▶ Requirements
A - According to the binomial regression wiki page, what does E(Y) equal for a binomial distribution?
B - Reproduce the binomial regression wiki page word for word, starting at "Usually in GLM, the" and ending at "instead of $\mu$.".
C - Write the next part of the binomial regression wiki page, picking up after its final sentence.

02 Binomial Regression - chanchishing/Generalized-Linear-Models-and-Nonparametric-Regression GitHub Wiki

Binomial Regression

The Binomial Regression is a case of GLM and its GLM components are as follow

The Random Component

Each $Y_i$ is a independent realization of binomial distribution of getting $y_i$ success out of $n_i$ trails and $p_i$ being the probability of success.

$$ \begin{alignat*}{4} && Y_i &\stackrel i\sim Binomial(n_i,p_i)&&\ \end{alignat*} $$

Systematic Component

$$ \begin{alignat*}{4} && \eta_i &= \beta_0 + \beta_1 x_{i,1} + \beta_2 x_{i,2} + \cdots + \beta_p x_{i,p}&&\text{where $p$ is the number of predictors}\ && & &&\text{not to confuse with $p_i$ in the Random Component,}\ && & &&\text{which represent a different thing}\ \end{alignat*} $$

The Link Function

Usually in GLM, the link function, $g$, describes how the mean response, $\mu=E(Y)$ is linked to $\eta$. In the context of Binomial Distribution, $E(Y)$ means the expected no. success which is equal to $np$, (i.e. $E(Y)=np$). However, we are usually more interested in estimating the probability of getting success, $p$, than the number of trials $n$. Since $p$ can be easily deduced from $\mu$ and $n$, ($p=\frac{E(Y)} {n} = \frac{\mu} {n}$), we will use the link function to link $\eta$ to $p$ instead of $\mu$.

▶ Provided material

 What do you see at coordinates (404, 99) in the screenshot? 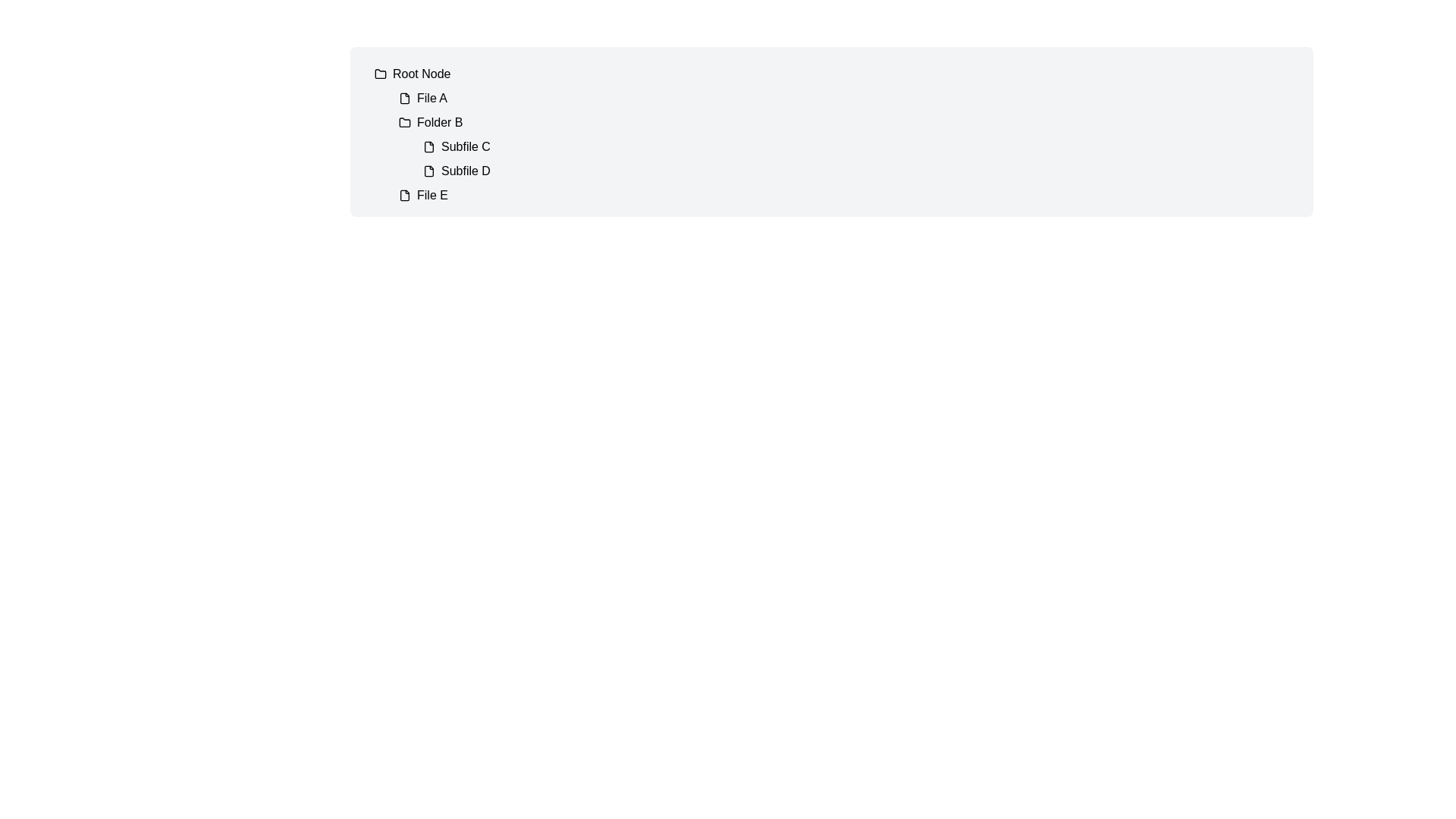
I see `the file icon that is positioned to the left of the label 'File A' in the hierarchical file explorer interface` at bounding box center [404, 99].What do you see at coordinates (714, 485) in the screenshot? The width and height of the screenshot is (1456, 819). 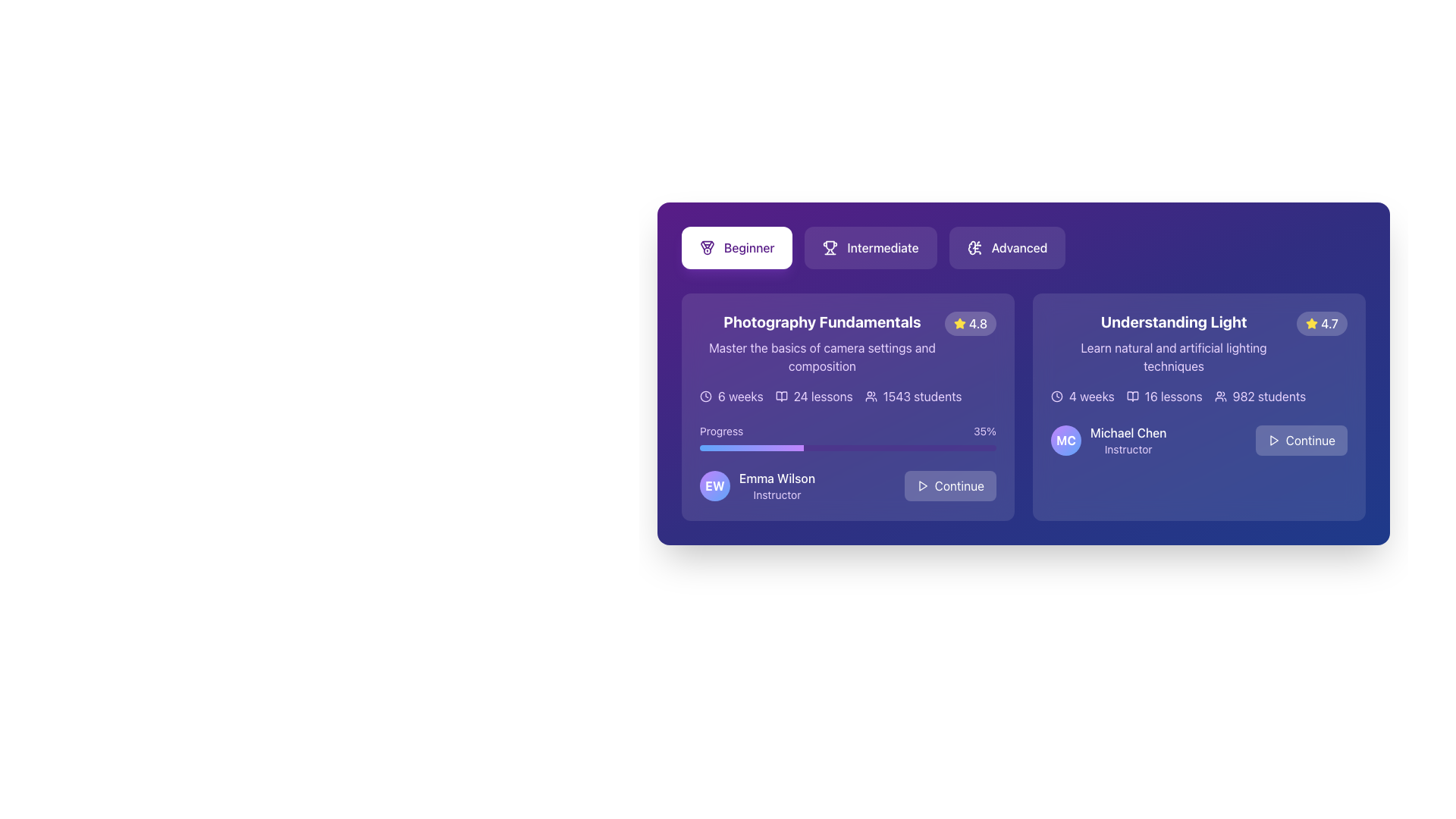 I see `the Profile avatar representing instructor 'Emma Wilson'` at bounding box center [714, 485].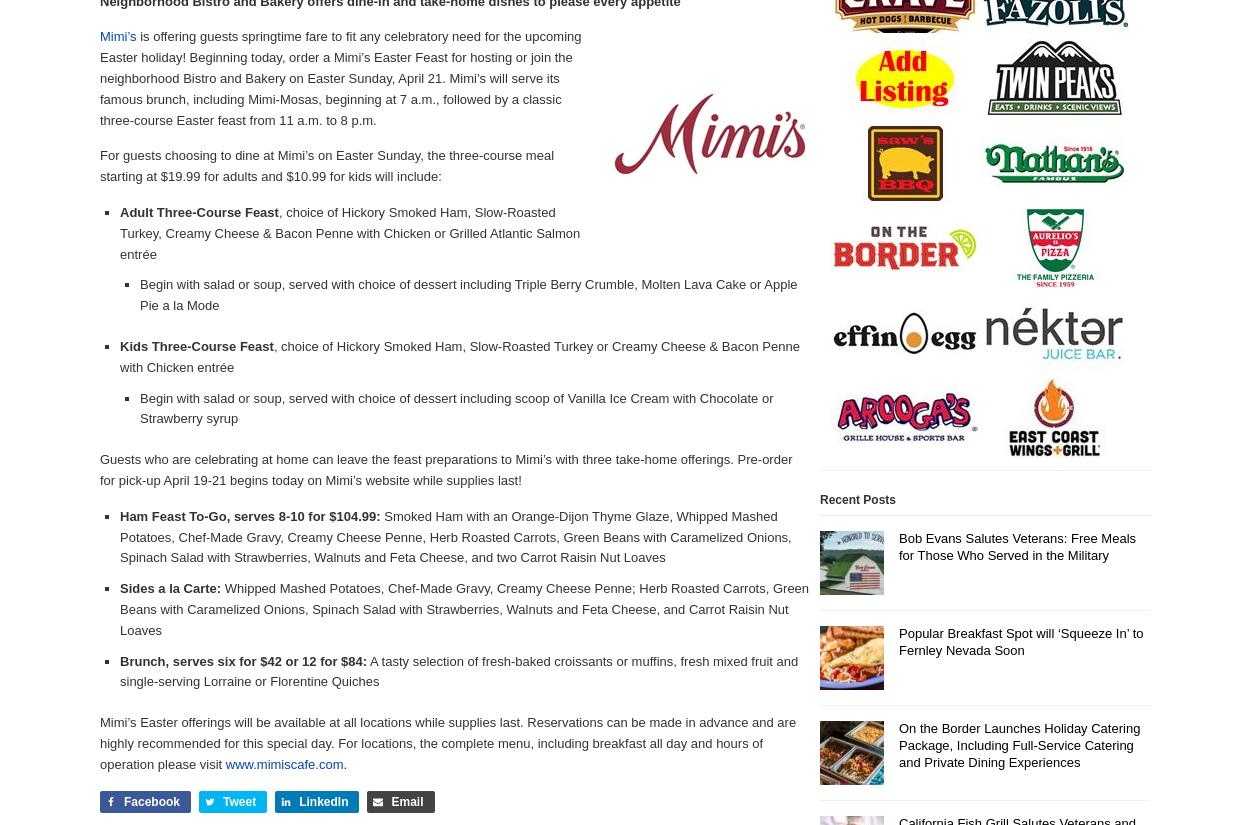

▶ Written responses
A - E(Y) equals np, the expected number of successes.

B -
Usually in GLM, the link function, $g$, describes how the mean response, $\mu=E(Y)$ is linked to $\eta$. In the context of Binomial Distribution, $E(Y)$ means the expected no. success which is equal to $np$, (i.e. $E(Y)=np$). However, we are usually more interested in estimating the probability of getting success, $p$, than the number of trials $n$. Since $p$ can be easily deduced from $\mu$ and $n$, ($p=\frac{E(Y)} {n} = \frac{\mu} {n}$), we will use the link function to link $\eta$ to $p$ instead of $\mu$.

C -
$$ \begin{alignat*}{4} && g(p_i) &=\eta_i && \ && &= \beta_0 + \beta_1 x_{i,1} + \beta_2 x_{i,2} + \cdots + \beta_p x_{i,p} && \text{where $p$ is the number of predictors}\ && & && \text{and $p_i$ is the probability of success} \ \end{alignat*} $$

  • The Logit function is the canonical link function for the binomial family in the GLM framework. The Logic function is defined as

$$ \begin{alignat*}{4} && g(p_i) &= ln (\frac {p_i} {1-p_i}) && \ && &= \theta && \text{Logit is equivalent to the $\theta$ parameter of Binomial Distribution in its Exponential Form}\ && &\stackrel {set} = \eta_i && \text{as we set Logit function as link function to link $p_i$ to $\eta$, $\theta$=$\eta_i$}\ && \frac {p} {1-p} &= e^{\eta_i} && \text{Note the ratio $\frac{p} {1-p}$ is also the definition of odds ratio, and it is $e^{\eta_i}$} \ && & && \text{and $ln(\frac{p} {1-p})$ is regarded as the log-odds}\ \end{alignat*} $$

  Note:

  1. The Logit function is equivalent to the $\theta$ parameter of Binomial Distribution in its Exponential Form.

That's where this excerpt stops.